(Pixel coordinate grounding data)
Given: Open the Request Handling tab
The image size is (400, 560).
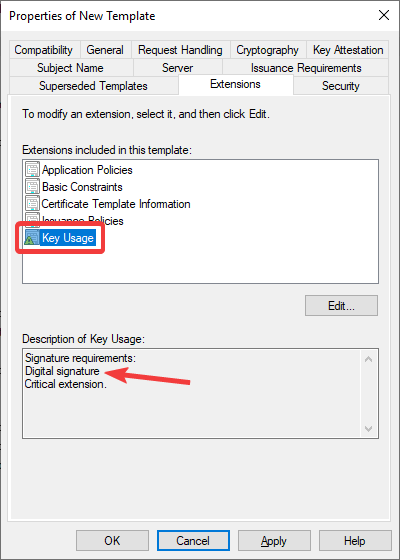Looking at the screenshot, I should [x=180, y=50].
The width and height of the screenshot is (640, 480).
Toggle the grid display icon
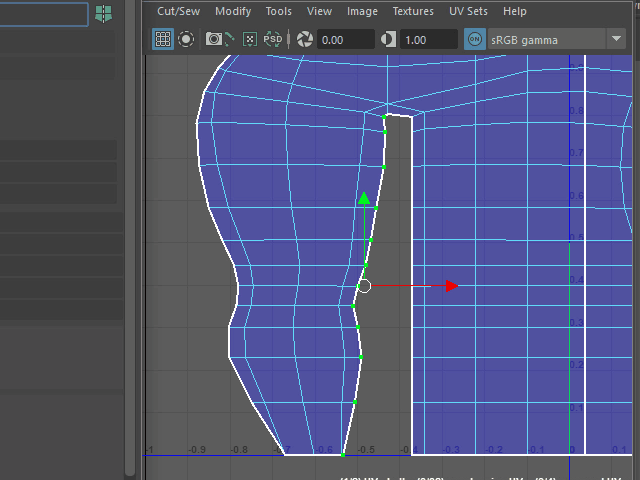tap(162, 40)
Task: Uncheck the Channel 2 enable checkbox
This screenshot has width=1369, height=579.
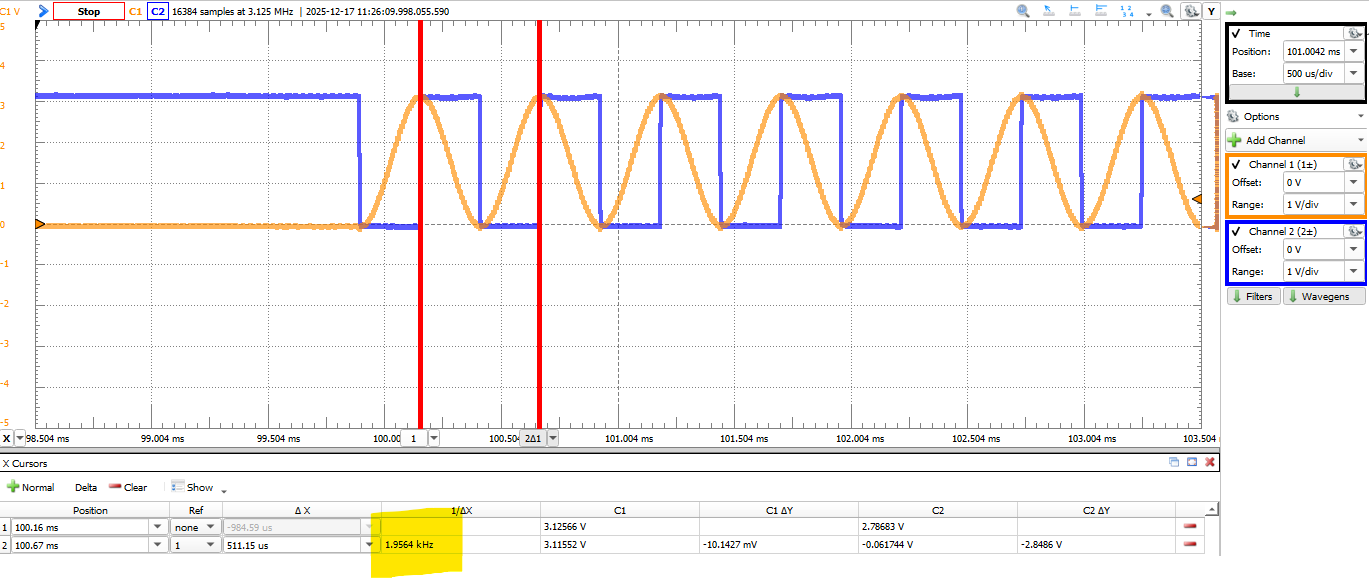Action: click(1237, 231)
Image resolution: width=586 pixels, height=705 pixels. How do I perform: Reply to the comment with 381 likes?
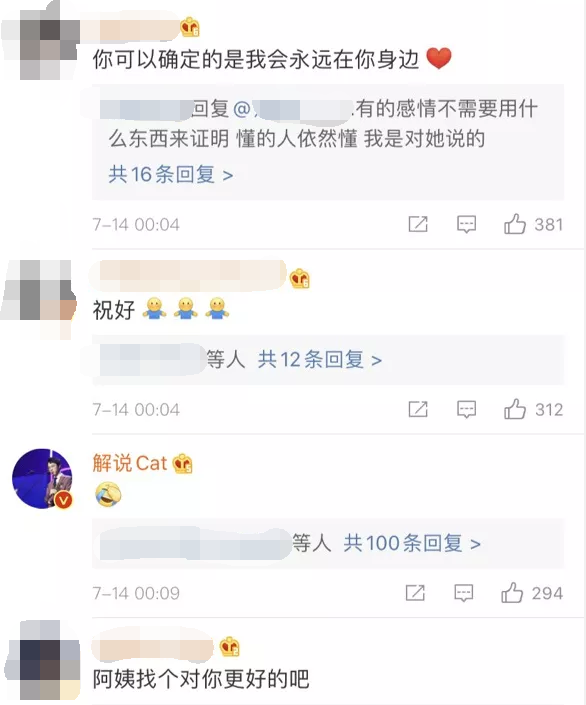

* **EXERCISE OBJECTIVE**:
Restate word for word, and only, the lines from the line that contains "The image size is (400, 560)." through the end of the data, both included; pictures are not part of the copy.

* **EXERCISE RESULT**:
The image size is (400, 560).
Looking at the screenshot, I should [x=180, y=50].
The width and height of the screenshot is (640, 480).
Toggle the grid display icon
tap(162, 40)
Task: Uncheck the Channel 2 enable checkbox
This screenshot has width=1369, height=579.
Action: click(1237, 231)
Image resolution: width=586 pixels, height=705 pixels. How do I perform: Reply to the comment with 381 likes?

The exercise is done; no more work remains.